'Burning Debate' on McDonald Diagnostic Criteria in MS

Liz Neporent

October 12, 2018

BERLIN — This year's 34th Congress of the European Committee for Treatment and Research in Multiple Sclerosis (ECTRIMS) 2018 is underway at the expansive City Cube Messe conference center in Berlin. With more than 10,000 delegates in attendance, it is the world's largest annual gathering devoted to basic and clinical research in multiple sclerosis (MS).

An early session highlighted the new McDonald diagnostic criteria and its use in clinical practice. The criteria, revised late last year, are controversial. Although meant to speed diagnosis and treatment of MS, some experts believe it also results in over-diagnosis or misdiagnosis.

Emmanuelle Waubant, MD, professor of neurology at the University of California, San Francisco, introduced the session entitled "Burning Debate: The new McDonald diagnostic criteria are controversial making them difficult to use in clinical practice."

Jiwon Oh, MD, of the University of Toronto, Ontario, Canada, took the "no" side of the debate, suggesting the new criteria are not difficult to use in practice, pointing out that there is a scientific rationale for the update and the criteria can be easily administered. The criteria increase the sensitivity of diagnostics without sacrificing much specificity. And it will save time and resources for the patient and neurologist, she pointed out.

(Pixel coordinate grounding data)
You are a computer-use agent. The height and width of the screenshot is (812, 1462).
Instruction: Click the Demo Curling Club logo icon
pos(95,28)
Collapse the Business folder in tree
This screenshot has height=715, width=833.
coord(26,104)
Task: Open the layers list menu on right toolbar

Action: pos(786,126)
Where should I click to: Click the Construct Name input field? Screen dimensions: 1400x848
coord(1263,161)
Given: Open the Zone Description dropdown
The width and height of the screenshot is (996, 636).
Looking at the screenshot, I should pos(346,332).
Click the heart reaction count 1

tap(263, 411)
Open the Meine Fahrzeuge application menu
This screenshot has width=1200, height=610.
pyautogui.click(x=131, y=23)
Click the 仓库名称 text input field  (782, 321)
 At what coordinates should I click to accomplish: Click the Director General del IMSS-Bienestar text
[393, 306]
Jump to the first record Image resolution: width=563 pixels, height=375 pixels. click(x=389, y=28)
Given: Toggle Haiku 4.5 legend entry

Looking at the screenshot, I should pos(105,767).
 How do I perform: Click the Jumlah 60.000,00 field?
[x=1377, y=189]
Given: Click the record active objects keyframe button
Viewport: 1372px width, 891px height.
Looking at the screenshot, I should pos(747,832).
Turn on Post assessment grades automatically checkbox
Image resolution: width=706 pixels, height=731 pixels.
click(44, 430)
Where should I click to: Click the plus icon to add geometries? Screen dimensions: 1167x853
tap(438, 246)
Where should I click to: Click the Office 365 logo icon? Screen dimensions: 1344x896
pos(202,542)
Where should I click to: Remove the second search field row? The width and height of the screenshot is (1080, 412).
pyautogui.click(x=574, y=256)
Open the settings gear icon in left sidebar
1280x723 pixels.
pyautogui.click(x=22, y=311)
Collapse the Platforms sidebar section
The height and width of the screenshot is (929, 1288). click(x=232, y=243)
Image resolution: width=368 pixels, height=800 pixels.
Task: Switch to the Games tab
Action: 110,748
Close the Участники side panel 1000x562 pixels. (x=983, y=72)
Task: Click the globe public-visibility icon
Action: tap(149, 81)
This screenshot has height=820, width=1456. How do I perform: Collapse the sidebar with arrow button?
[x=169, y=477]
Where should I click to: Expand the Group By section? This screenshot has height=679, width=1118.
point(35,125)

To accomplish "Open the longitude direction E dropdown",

# Work to complete
Continue the article on the ECTRIMS debate over the McDonald diagnostic criteria from its last sentence.

# Answer box
Frauke Zipp, MD, of the University of Mainz in Germany, was on the "yes" side, supporting the conclusion that the criteria are difficult to use in practice. She said she felt the revisions force treatment too early and that there are also adverse events, such as allergic reactions and malignancies, to consider.

At the end of the debate, the presenters took questions from the packed auditorium and, in an unusual twist, also solicited questions and comments from a virtual audience on Twitter. Almost 60 tweets in 15 minutes streamed onto a large overhead screen during the Q&A session.

Twitter users did ask thoughtful questions but also began their own mini-debate about the pros and cons of adopting the criteria. A quick online poll came to an overwhelming consensus that the new criteria should be adopted, with only 13% saying it was too difficult to use in clinical practice.

The debate over the pros and cons of the new criteria, which were formulated by a 30-member expert panel and published late last year (Lancet Neurology. 2018;17:P162-173), is expected to continue — both on- and off-line — for the duration of the conference. Five new papers on the impact of the criteria will be presented at ECTRIMS over the next several days. 

34th Congress of the European Committee for Treatment and Research in Multiple Sclerosis (ECTRIMS) 2018. October 10, 2018.